*AIM OF THE TASK*
Below are entries; copy exactly the lines from the one with "The width and height of the screenshot is (1918, 819)." through the one with "Go to Conditional", both included, and leave out the rest.

Dataset entries
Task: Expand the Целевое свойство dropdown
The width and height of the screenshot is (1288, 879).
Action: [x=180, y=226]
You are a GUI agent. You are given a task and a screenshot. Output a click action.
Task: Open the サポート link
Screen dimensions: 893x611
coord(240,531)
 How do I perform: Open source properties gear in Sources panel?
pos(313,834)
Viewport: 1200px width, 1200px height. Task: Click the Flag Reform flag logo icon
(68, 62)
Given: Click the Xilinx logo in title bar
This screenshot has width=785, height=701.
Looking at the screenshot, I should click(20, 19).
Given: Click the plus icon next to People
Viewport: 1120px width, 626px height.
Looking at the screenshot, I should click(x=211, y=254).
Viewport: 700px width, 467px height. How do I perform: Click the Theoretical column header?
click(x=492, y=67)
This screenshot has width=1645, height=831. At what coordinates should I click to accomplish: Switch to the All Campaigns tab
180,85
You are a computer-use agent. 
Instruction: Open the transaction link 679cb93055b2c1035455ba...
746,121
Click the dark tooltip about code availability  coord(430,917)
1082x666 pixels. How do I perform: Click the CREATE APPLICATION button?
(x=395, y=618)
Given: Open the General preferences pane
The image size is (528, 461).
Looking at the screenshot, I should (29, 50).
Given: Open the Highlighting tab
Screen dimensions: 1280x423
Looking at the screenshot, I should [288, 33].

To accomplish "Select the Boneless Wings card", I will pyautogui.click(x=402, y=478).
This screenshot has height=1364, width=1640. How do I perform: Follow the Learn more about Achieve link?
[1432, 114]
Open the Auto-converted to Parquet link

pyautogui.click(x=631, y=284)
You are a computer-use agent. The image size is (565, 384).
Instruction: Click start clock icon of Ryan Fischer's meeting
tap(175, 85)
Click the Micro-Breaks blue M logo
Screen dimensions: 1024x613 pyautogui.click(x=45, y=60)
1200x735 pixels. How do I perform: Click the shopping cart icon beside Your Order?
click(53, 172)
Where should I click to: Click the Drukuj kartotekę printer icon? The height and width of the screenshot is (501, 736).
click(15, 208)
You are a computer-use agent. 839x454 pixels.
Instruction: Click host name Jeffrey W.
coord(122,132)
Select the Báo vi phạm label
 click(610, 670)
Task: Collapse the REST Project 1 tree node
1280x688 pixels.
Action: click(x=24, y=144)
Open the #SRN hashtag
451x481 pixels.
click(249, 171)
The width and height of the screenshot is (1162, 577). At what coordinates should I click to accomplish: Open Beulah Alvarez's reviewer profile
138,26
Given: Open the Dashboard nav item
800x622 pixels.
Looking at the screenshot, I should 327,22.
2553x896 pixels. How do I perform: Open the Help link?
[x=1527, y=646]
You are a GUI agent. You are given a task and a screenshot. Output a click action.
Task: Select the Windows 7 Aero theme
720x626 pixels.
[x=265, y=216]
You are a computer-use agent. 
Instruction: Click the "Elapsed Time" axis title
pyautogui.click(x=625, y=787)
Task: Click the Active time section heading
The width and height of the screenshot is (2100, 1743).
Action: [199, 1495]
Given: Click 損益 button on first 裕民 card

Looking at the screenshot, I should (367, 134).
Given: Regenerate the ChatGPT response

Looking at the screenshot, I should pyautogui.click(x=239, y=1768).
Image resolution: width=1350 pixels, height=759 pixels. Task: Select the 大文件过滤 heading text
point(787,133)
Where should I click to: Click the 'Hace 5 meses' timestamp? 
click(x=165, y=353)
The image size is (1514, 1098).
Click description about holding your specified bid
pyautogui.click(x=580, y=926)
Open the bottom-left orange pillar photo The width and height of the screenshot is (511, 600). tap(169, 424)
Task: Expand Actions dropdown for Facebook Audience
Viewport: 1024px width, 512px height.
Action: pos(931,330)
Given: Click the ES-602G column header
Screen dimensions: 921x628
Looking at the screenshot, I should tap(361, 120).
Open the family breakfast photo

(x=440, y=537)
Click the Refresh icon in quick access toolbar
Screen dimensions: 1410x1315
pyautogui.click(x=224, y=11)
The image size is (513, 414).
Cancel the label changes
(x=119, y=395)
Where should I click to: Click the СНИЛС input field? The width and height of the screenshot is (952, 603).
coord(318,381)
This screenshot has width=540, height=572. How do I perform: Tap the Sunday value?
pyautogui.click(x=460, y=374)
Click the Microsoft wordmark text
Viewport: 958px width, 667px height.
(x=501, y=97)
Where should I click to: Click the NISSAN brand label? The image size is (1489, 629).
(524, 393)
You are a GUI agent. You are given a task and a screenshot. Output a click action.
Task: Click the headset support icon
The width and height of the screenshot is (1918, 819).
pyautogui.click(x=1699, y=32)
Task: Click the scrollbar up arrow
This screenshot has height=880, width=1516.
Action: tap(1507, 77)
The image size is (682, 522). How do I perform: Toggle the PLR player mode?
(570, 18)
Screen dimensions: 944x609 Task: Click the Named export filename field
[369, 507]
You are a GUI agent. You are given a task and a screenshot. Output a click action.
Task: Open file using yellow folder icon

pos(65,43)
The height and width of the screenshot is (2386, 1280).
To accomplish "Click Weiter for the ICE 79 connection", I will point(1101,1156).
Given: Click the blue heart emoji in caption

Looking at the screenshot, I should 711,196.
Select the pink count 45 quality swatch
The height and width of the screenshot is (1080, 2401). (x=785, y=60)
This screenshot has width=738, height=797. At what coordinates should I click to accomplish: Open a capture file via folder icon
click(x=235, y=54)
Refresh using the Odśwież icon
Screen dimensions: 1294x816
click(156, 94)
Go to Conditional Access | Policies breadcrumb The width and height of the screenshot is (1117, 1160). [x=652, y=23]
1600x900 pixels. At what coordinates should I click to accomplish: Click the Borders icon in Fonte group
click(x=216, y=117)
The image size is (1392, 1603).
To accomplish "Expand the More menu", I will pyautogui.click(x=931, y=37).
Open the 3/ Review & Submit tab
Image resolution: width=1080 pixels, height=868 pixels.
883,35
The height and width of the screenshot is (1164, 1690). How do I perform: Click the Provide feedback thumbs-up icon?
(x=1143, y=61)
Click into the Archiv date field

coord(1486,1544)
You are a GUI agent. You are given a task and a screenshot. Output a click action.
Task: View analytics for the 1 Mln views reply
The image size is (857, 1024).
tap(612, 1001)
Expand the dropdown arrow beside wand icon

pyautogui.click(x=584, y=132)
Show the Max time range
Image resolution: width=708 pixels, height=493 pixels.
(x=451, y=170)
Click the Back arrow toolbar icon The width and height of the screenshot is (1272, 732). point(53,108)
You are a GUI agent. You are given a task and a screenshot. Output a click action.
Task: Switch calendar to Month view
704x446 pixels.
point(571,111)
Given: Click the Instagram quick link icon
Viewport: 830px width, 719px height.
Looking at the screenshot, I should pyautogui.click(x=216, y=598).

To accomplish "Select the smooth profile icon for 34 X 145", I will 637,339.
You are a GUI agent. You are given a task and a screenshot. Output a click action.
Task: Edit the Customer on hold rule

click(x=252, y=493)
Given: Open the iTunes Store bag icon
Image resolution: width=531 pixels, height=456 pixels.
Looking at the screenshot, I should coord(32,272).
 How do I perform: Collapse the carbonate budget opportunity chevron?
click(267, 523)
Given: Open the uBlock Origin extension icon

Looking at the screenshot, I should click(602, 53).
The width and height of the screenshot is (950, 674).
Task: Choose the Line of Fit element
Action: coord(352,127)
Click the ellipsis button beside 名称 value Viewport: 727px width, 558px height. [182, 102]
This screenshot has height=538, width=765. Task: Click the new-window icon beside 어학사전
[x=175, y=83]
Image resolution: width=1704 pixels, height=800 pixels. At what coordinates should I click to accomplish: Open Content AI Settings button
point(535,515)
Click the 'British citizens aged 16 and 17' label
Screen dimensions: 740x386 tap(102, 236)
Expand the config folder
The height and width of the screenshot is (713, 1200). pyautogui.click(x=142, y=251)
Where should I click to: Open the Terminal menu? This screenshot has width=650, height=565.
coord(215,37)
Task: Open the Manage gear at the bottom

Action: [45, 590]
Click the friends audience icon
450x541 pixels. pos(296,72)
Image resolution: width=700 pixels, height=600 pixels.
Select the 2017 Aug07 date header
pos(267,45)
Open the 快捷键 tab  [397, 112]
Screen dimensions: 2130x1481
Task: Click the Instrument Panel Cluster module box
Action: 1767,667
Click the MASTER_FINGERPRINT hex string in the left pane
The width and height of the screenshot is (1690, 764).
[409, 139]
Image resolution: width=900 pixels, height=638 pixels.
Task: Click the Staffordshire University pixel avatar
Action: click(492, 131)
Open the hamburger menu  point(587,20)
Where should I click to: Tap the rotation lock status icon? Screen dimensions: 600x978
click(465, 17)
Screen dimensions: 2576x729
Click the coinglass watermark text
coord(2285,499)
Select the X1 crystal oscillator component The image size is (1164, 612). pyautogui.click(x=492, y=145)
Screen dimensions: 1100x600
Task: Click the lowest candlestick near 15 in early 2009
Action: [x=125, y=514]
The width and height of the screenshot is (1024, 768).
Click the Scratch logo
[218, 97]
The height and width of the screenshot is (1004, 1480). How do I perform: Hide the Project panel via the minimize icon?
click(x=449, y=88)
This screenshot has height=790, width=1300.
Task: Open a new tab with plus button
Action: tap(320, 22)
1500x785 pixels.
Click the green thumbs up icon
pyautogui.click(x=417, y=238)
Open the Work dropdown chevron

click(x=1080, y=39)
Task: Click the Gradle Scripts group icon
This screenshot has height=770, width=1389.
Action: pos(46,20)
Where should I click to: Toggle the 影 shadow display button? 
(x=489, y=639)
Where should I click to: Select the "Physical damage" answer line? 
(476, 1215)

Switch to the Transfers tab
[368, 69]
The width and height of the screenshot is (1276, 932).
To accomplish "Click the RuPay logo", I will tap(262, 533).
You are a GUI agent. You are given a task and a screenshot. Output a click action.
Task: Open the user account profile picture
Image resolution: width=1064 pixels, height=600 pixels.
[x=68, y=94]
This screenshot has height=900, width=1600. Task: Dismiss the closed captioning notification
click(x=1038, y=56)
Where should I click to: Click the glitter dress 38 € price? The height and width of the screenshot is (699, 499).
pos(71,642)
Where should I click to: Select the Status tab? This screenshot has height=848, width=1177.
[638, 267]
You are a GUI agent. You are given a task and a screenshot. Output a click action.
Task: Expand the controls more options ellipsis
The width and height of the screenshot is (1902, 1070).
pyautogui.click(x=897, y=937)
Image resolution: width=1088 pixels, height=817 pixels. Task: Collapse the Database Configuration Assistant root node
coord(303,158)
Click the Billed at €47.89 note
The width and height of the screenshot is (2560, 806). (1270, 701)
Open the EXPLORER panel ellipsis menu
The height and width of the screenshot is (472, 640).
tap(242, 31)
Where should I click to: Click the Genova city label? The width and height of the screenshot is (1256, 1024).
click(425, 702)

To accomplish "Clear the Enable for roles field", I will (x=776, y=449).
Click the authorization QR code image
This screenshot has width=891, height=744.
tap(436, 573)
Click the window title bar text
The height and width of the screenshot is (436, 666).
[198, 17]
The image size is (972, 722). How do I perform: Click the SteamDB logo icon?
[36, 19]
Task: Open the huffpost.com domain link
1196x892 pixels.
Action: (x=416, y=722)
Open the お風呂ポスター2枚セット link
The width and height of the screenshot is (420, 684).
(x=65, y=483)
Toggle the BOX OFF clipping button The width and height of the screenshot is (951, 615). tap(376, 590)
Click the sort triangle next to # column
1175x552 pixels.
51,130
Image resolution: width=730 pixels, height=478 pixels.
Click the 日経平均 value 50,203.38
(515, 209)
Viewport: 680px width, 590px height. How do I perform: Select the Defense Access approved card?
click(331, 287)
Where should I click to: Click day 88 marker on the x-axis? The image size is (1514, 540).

*EXERCISE SOLUTION*
The width and height of the screenshot is (1918, 819).
pyautogui.click(x=1699, y=32)
Task: Click the scrollbar up arrow
This screenshot has height=880, width=1516.
Action: tap(1507, 77)
The image size is (682, 522). How do I perform: Toggle the PLR player mode?
(570, 18)
Screen dimensions: 944x609 Task: Click the Named export filename field
[369, 507]
You are a GUI agent. You are given a task and a screenshot. Output a click action.
Task: Open file using yellow folder icon

pos(65,43)
The height and width of the screenshot is (2386, 1280).
To accomplish "Click Weiter for the ICE 79 connection", I will point(1101,1156).
Given: Click the blue heart emoji in caption

Looking at the screenshot, I should 711,196.
Select the pink count 45 quality swatch
The height and width of the screenshot is (1080, 2401). (x=785, y=60)
This screenshot has width=738, height=797. At what coordinates should I click to accomplish: Open a capture file via folder icon
click(x=235, y=54)
Refresh using the Odśwież icon
Screen dimensions: 1294x816
click(156, 94)
Go to Conditional Access | Policies breadcrumb The width and height of the screenshot is (1117, 1160). [x=652, y=23]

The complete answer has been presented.